[Start of DATA TO PROCESS]
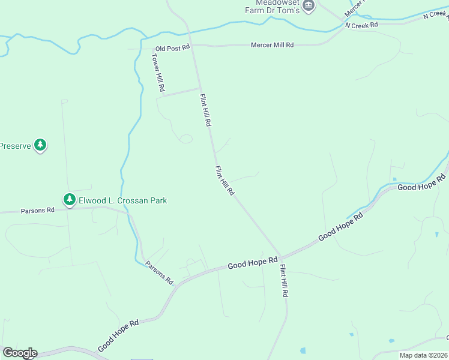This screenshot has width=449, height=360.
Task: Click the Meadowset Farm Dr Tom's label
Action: [271, 6]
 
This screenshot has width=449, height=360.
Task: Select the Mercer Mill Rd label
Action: [272, 45]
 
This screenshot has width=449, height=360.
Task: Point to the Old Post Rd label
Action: [172, 47]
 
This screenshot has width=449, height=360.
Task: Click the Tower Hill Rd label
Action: [158, 72]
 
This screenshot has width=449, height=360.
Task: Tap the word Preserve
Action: [14, 146]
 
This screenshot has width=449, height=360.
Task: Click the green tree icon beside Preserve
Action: [40, 145]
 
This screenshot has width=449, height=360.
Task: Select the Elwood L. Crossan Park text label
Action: [122, 200]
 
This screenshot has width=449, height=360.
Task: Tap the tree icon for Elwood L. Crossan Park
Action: [70, 199]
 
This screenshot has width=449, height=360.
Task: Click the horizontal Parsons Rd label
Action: [37, 211]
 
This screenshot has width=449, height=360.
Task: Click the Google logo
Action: [19, 353]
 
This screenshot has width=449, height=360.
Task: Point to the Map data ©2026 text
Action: [423, 355]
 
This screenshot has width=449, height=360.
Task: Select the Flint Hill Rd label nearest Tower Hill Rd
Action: [206, 109]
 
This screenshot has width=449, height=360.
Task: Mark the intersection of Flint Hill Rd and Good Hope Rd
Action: [280, 256]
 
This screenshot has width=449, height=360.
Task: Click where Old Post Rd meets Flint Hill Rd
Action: [192, 45]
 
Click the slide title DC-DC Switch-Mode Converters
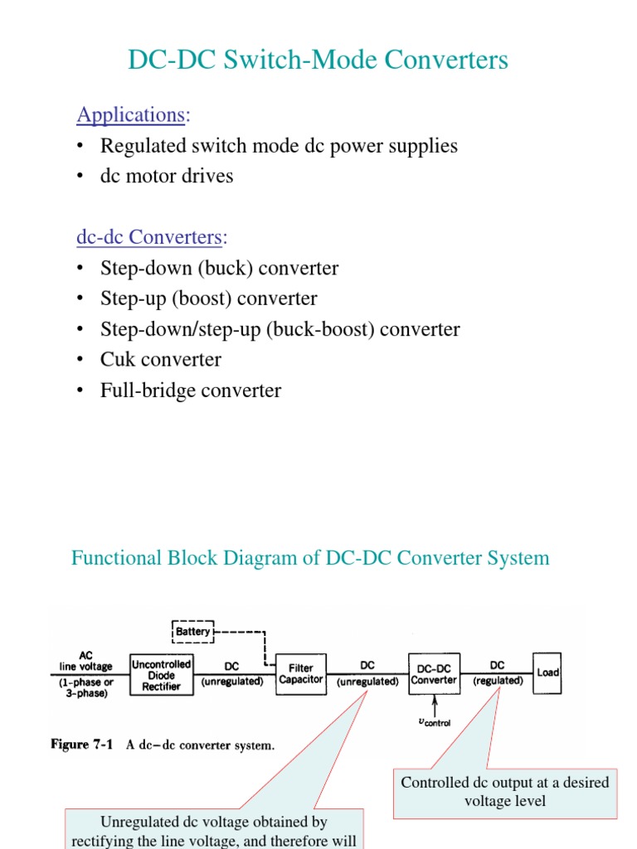point(318,61)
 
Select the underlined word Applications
point(130,114)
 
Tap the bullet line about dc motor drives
point(166,176)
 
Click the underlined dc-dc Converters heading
point(149,237)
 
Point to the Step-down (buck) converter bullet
point(219,269)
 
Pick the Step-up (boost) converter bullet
point(208,298)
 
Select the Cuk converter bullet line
point(160,360)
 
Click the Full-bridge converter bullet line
point(190,391)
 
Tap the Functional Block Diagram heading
point(310,558)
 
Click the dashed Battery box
point(192,632)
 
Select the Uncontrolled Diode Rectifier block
point(162,675)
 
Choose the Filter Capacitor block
point(300,673)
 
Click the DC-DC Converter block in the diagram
point(434,673)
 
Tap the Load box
point(547,672)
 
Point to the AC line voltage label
point(86,660)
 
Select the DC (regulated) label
point(498,673)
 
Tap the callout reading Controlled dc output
point(504,792)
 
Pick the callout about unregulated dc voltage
point(213,830)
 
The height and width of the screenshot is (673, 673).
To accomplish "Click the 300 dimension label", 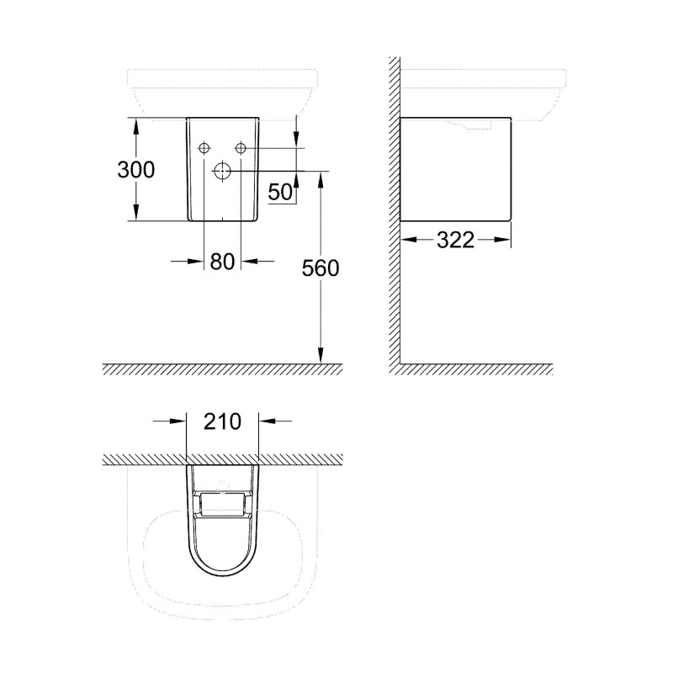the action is [135, 170].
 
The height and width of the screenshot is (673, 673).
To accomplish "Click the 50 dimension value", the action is [280, 192].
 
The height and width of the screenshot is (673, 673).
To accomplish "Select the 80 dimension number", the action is [222, 261].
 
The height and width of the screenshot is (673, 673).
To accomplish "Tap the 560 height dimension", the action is [321, 268].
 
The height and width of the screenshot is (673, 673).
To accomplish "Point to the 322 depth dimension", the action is [455, 240].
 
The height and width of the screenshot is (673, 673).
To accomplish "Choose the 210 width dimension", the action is [222, 421].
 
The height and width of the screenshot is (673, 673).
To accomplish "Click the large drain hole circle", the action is [222, 171].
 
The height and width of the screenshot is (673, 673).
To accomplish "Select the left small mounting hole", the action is [204, 148].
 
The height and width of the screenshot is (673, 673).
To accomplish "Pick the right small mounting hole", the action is [241, 148].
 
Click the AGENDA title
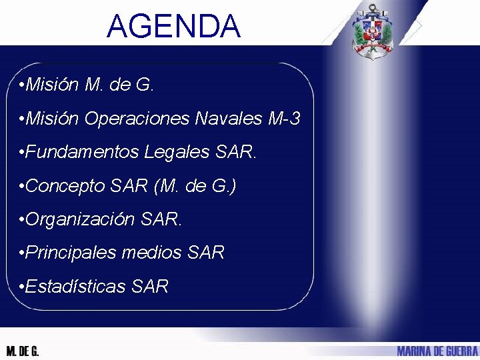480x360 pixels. click(x=173, y=27)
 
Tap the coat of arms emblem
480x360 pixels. click(x=373, y=31)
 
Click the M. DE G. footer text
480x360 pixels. click(x=23, y=351)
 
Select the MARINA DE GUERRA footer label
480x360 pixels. click(x=437, y=351)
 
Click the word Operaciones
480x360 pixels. click(x=137, y=119)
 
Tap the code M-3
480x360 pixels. click(x=284, y=119)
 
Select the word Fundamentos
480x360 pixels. click(x=83, y=153)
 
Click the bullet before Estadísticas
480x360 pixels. click(x=23, y=287)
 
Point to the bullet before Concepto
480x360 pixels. click(x=23, y=187)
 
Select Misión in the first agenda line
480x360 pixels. click(x=53, y=85)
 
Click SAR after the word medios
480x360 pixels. click(x=206, y=253)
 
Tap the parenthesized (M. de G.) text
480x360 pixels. click(x=195, y=186)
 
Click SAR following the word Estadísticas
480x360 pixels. click(x=150, y=287)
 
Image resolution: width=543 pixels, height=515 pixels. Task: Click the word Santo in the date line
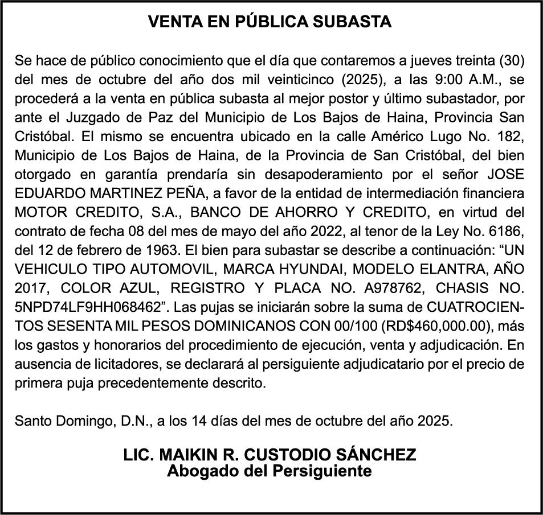point(33,422)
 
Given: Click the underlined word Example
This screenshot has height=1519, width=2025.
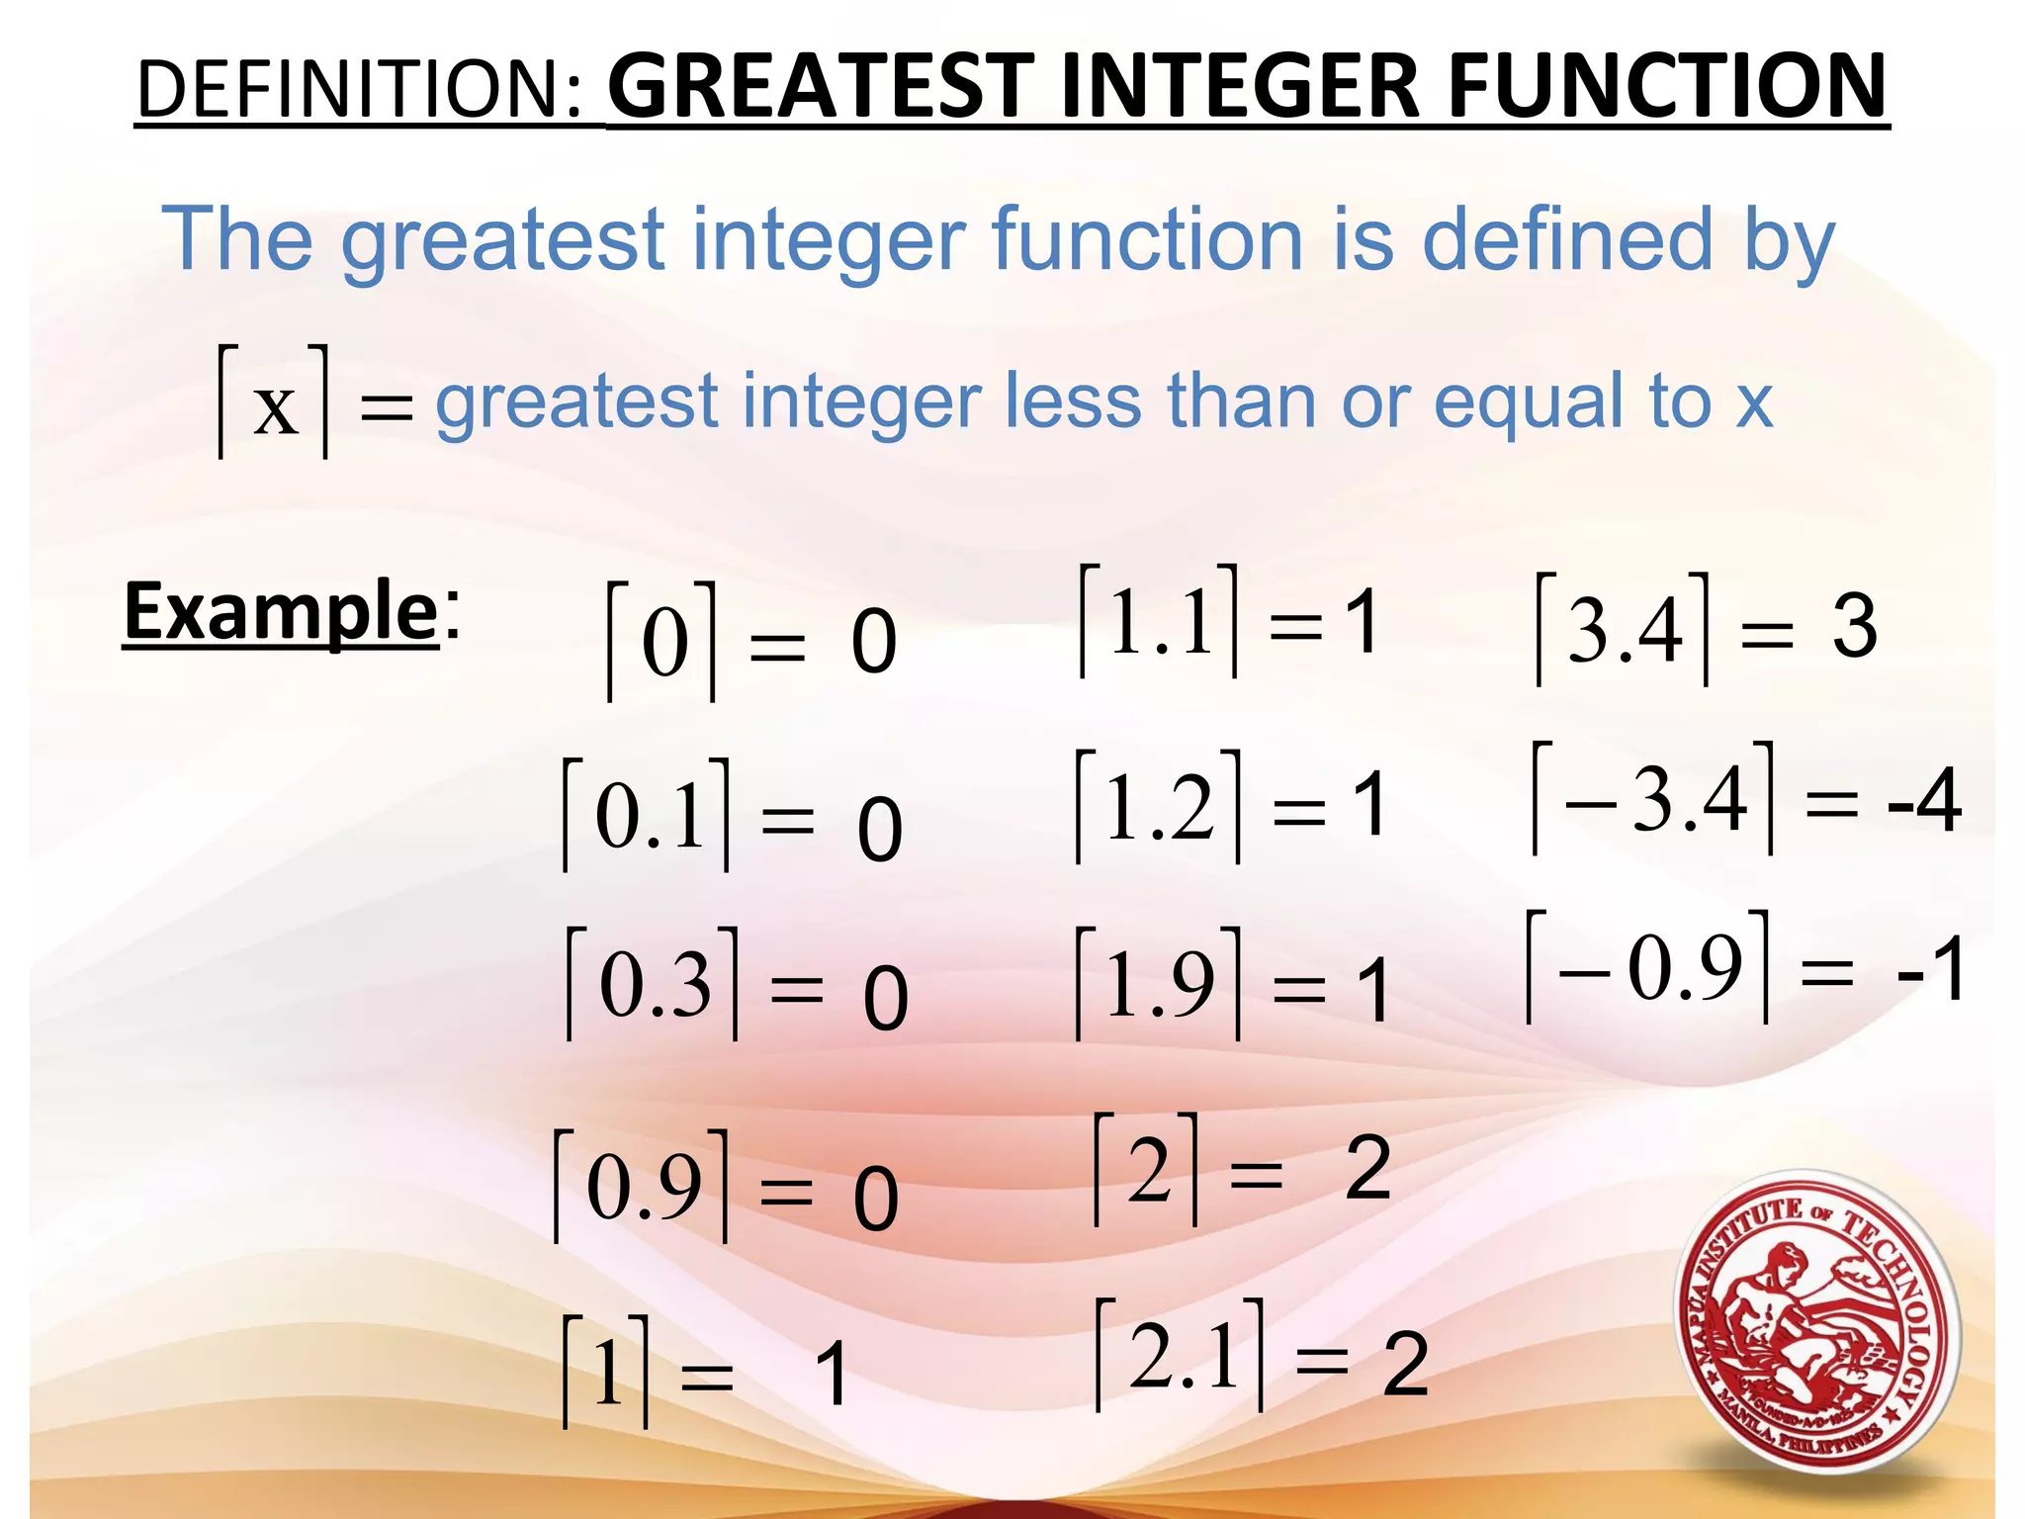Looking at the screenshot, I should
[End of DATA TO PROCESS]
> [GOAL OF THE EXERCISE]
Scale the entries from the start through the line holding "Action: [19, 353]", inclusive. Reproduce those lines with their requests and screenshot sizes unchanged, but multiply every coordinate in the answers by 1.15, round each to a whole number with halves rounded up, and leave the pictures out.

> [WORKED SOLUTION]
This screenshot has width=449, height=360.
Task: Click the Meadowset Farm Dr Tom's label
Action: [312, 7]
 
This screenshot has width=449, height=360.
Task: Select the Mercer Mill Rd label
Action: [313, 52]
 
This screenshot has width=449, height=360.
Task: Point to the Old Post Rd label
Action: [198, 54]
 
This screenshot has width=449, height=360.
Task: Click the Tower Hill Rd label
Action: [182, 83]
 
This screenshot has width=449, height=360.
Task: Tap the word Preserve
Action: [16, 168]
 
This screenshot has width=449, height=360.
Task: Click the green tree icon beside Preserve
Action: [46, 167]
 
This screenshot has width=449, height=360.
Task: Select the Elwood L. Crossan Park text label
Action: [140, 230]
 
This screenshot has width=449, height=360.
Task: Tap the tree icon for Elwood L. Crossan Park
Action: [81, 229]
 
This screenshot has width=449, height=360.
Task: Click the horizontal Parsons Rd label
Action: [43, 243]
 
This screenshot has width=449, height=360.
Task: Click the Google logo
Action: [22, 406]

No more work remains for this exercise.